Just recently acquired a Calcomp 1023 plotter. Very old model but works perfectly and in mint cond but a little dusty. I've been tring to look for the info and to see if pins can be used on it. If anyone can find specs or any info that would be great.


----------



## tdeals (Dec 13, 2006)

FreshBreed said:


> Just recently acquired a Calcomp 1023 plotter. Very old model but works perfectly and in mint cond but a little dusty. I've been tring to look for the info and to see if pins can be used on it. If anyone can find specs or any info that would be great.


http://www.calcompgraphics.com/


----------



## FreshBreed (Mar 23, 2008)

Thank you._ AdriaticBlue
_


----------



## FreshBreed (Mar 23, 2008)

I've been searching but no luck yet. But does anyone have any knowledge where to get pins/holders for this plotter?


----------



## MrRizzo2 (Dec 15, 2008)

i am looking for info on this also, try GEICalgraph Home Page their FAQ and downloads page had good info, and i was able to get a users guide (pdf) from there tech support.


----------



## definitivearts (Feb 6, 2011)

FreshBreed said:


> Just recently acquired a Calcomp 1023 plotter. Very old model but works perfectly and in mint cond but a little dusty. I've been tring to look for the info and to see if pins can be used on it.
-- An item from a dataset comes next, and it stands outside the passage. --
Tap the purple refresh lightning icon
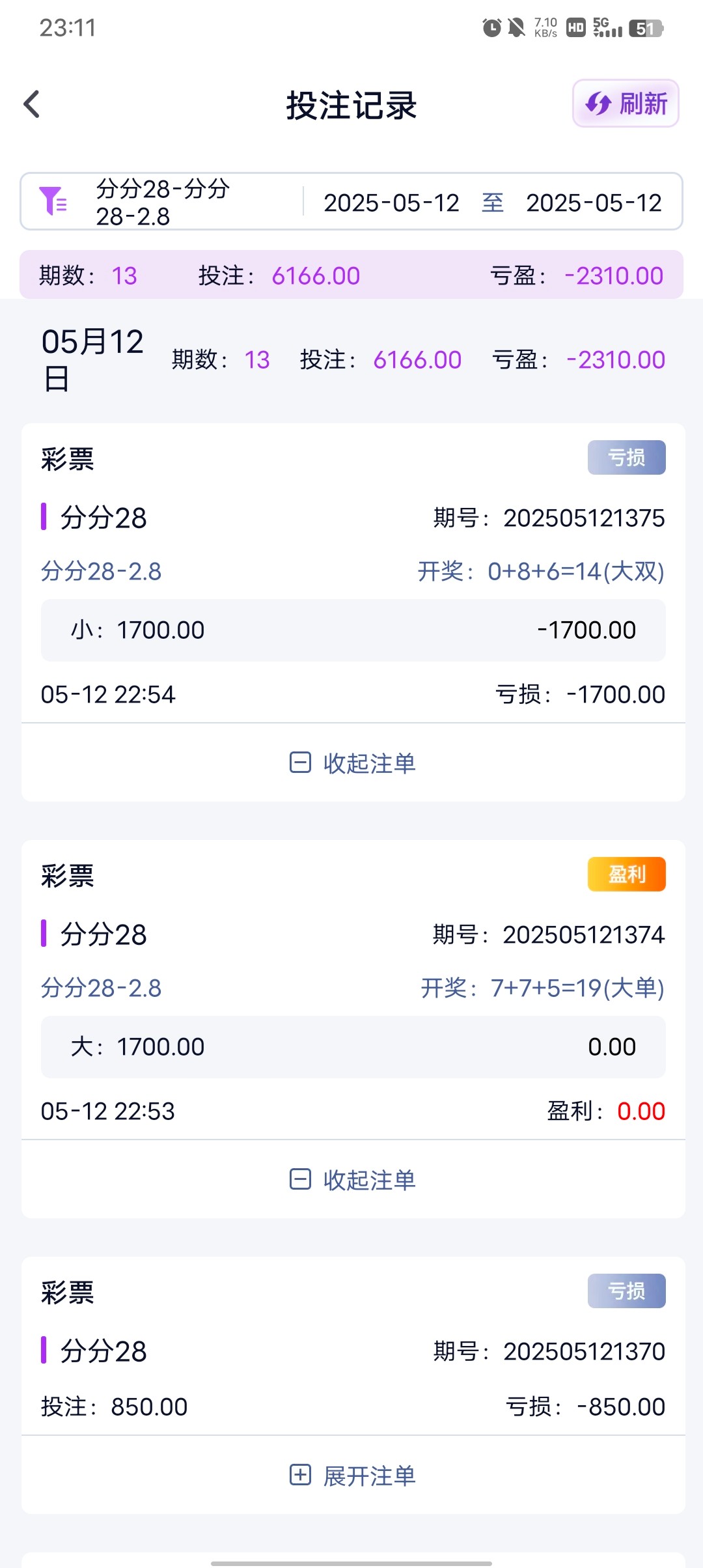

If anyone can find specs or any info that would be great.


can this plotter cut vinyl? i have a wk series cutter from all image printing that uses artcut and artcut keeps messing up on me saying i have to authenticate it i have flexi sign pro 8.6 v2 and i have bought a calcomp 1023 pen plotter i was wondering if its possible to cut with the calcomp 1023?


----------